For visitors to the 1951 Festival of Britain on the South Bank, a Bailey bridge was erected on the upstream side of the railway bridge by the Royal Engineers, but it was dismantled afterwards. For Queen Elizabeth II's coronation in 1953 the full length of the bridge was decorated with a planting of an old train with a lion as engine-driver. For many years the narrow and gloomy footbridge on the downstream side of the bridge was the only way visitors could get across the river to the new attractions on the South Bank, and it was always an unpleasant experience, with the screeching trains only feet away from you. But that was about to change. In 1996 a competition was held for new footbridges to be added to each side of the bridge. The competition was won by Lifschutz Davidson and the engineers WSP, and work began in 2000. The new construction was a very complex operation, made more complicated by the fact that the Northern and Bakerloo Underground lines ran under the Thames at this point, and there was also a fear that there may have been unexploded Second World War bombs on the riverbed, which meant some of the foundations had to be dug by hand. This problem led to the designs being modified and added hugely to the cost of the project, which was fortunately bailed out by London's new Mayor, Ken Livingstone, who was able to provide the extra 16.7 million pound required.


Hungerford bridge (part four)

The wide decks of the Golden Jubilee Bridges are popular with Londoners and visitors, offering fine views up and down the river.




The three 225-ton concrete beams that support the footbridges were towed upriver by barges, an impressive sight attracting many spectators, and were dropped into place using cranes and divers.
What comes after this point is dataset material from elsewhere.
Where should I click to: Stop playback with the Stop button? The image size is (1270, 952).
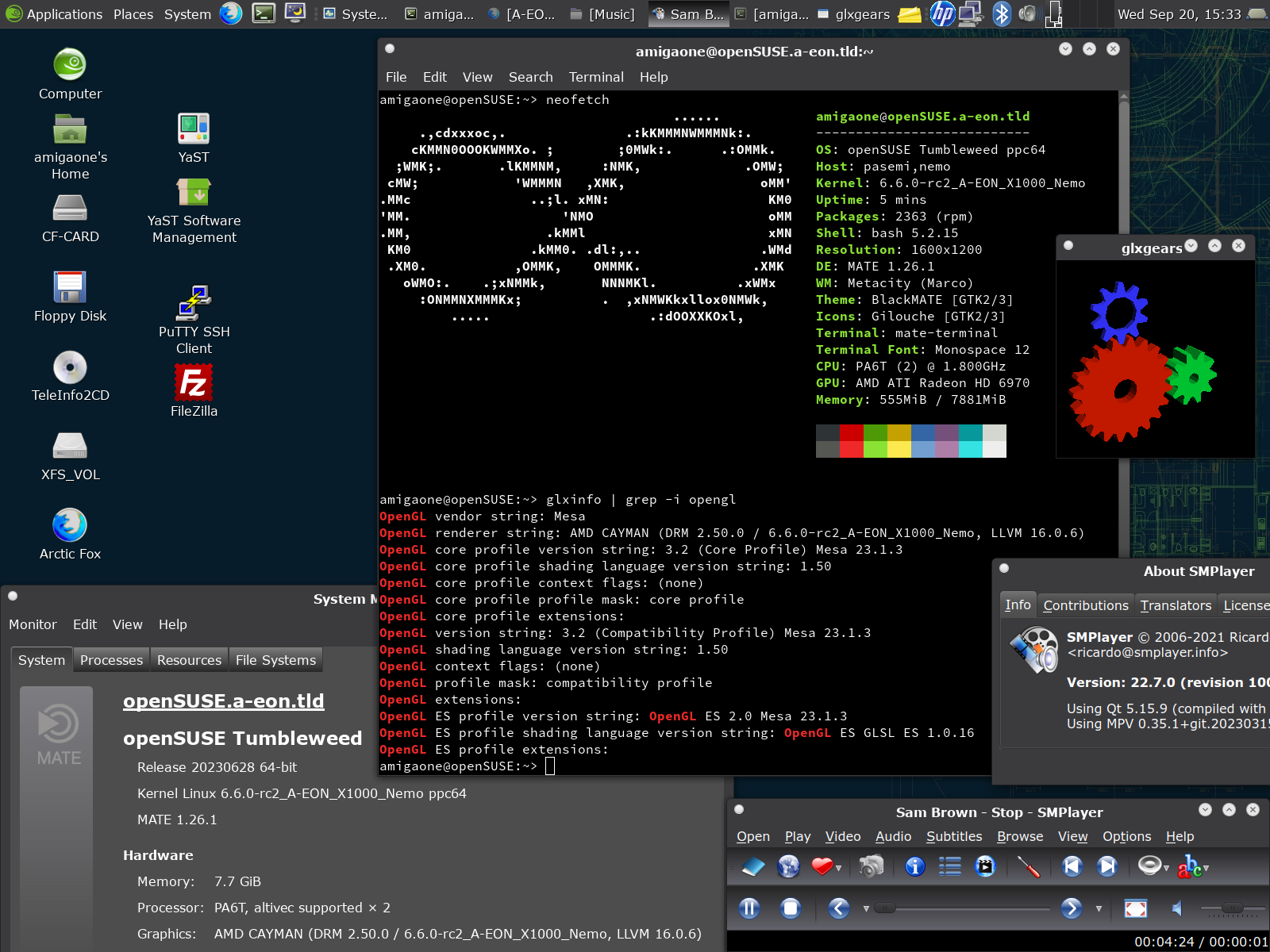pos(790,908)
The walkways themselves are 984-foot concrete decks, attached by steel cables to a forest of leaning suspension masts. The upstream bridge was completed and opened in May 2002. Then the old downstream footbridge was removed and that side built,the work being finished by September. The bridges were officially opened in July 2003 by Princess Alexandra and were named the Golden Jubilee Bridges to commemorate the Queen's fifty years on the throne.
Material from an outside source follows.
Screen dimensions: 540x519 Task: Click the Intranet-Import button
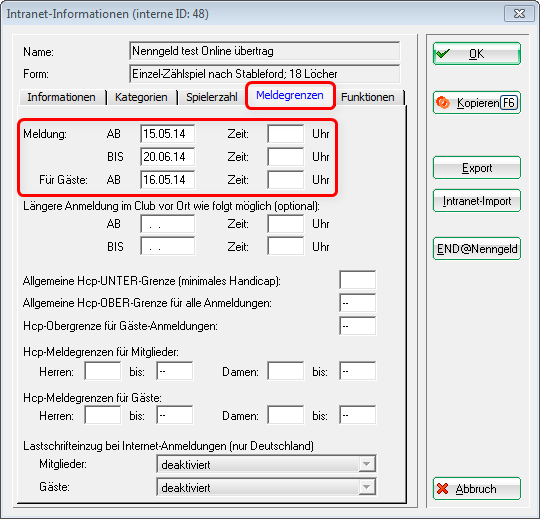[x=477, y=200]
The total cost of construction was 40 million pounds, but the result is a complete triumph. London has gained two attractive pedestrian river crossings offering wonderful views in both directions, and the large numbers using them indicate that people feel they are great places to be. They are popular with Londoners and visitors alike, offering good links from the West End to the regenerated South Bank, and they look particularly striking at night, when they are illuminated. They also have the benefit of drawing one's attention away from the ugly old railway bridge, though you can appreciate Brunel's restored piers at close quarters. There are lifts at both ends of the bridges, so they are fully accessible for those with mobility difficulties. The only inconvenience is that it is not possible to cross from one side to the other except at the two ends. There were plans to open up a passageway through the Surrey pier, but this was not carried out and it is unlikely now that it ever will be.
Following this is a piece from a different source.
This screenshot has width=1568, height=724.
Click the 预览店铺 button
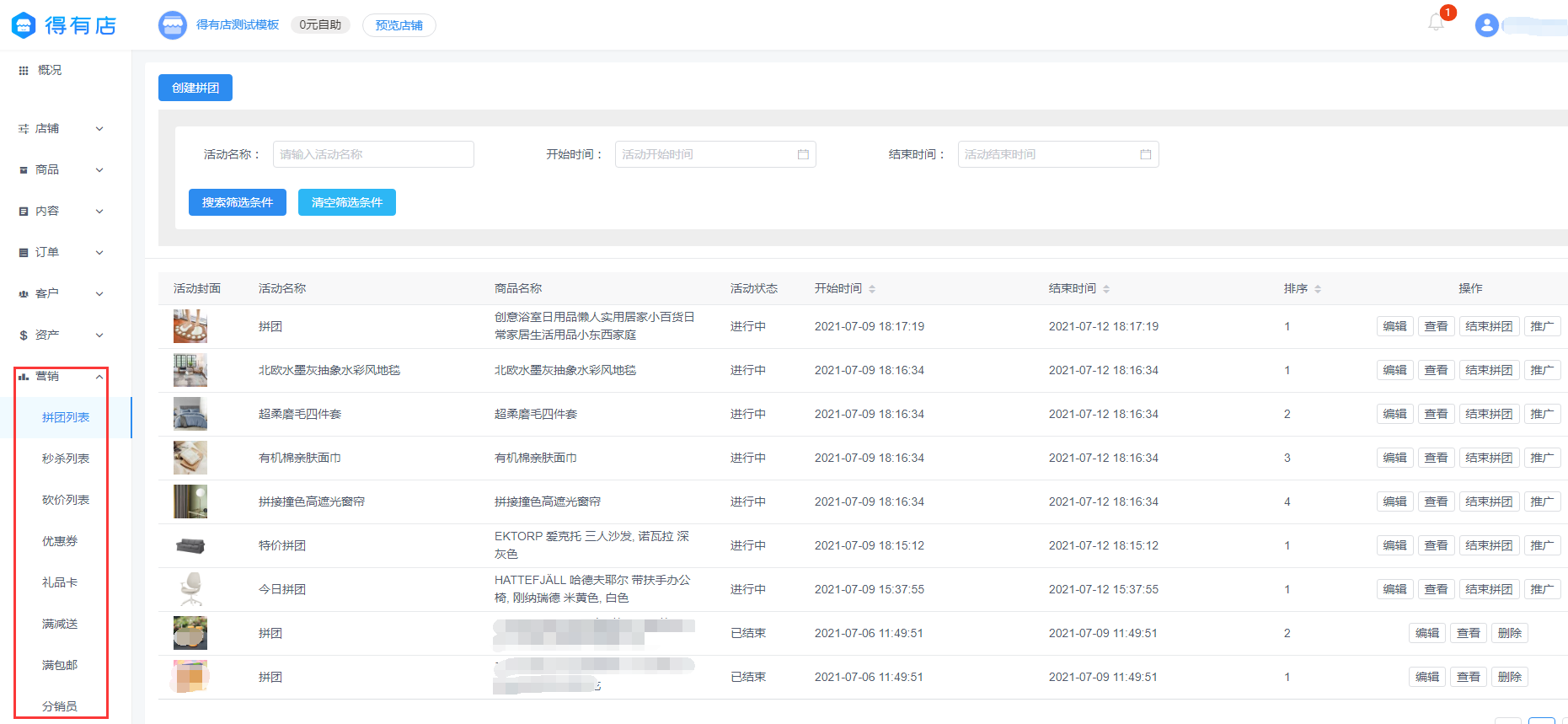(399, 25)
On the south side of the bridge is the Royal Festival Hall, a concert hall that is all that remains of the Festival of Britain. It is now the heart of the South Bank Centre, which includes the Hayward Gallery, the Queen Elizabeth Hall and the Purcell Room. After a 90 million pounds renovation, the Royal Festival Hall reopened in the summer of 2007, with improved acoustics and better facilities. There are lots of shops, cafes and restaurants in and around the complex, making it a lively place to visit. On the north bank is the “new” Charing Cross station. In the late 1980s it was redeveloped, with the dramatic office block, Embankment Place, designed by Terry Farrell, being built over the platforms.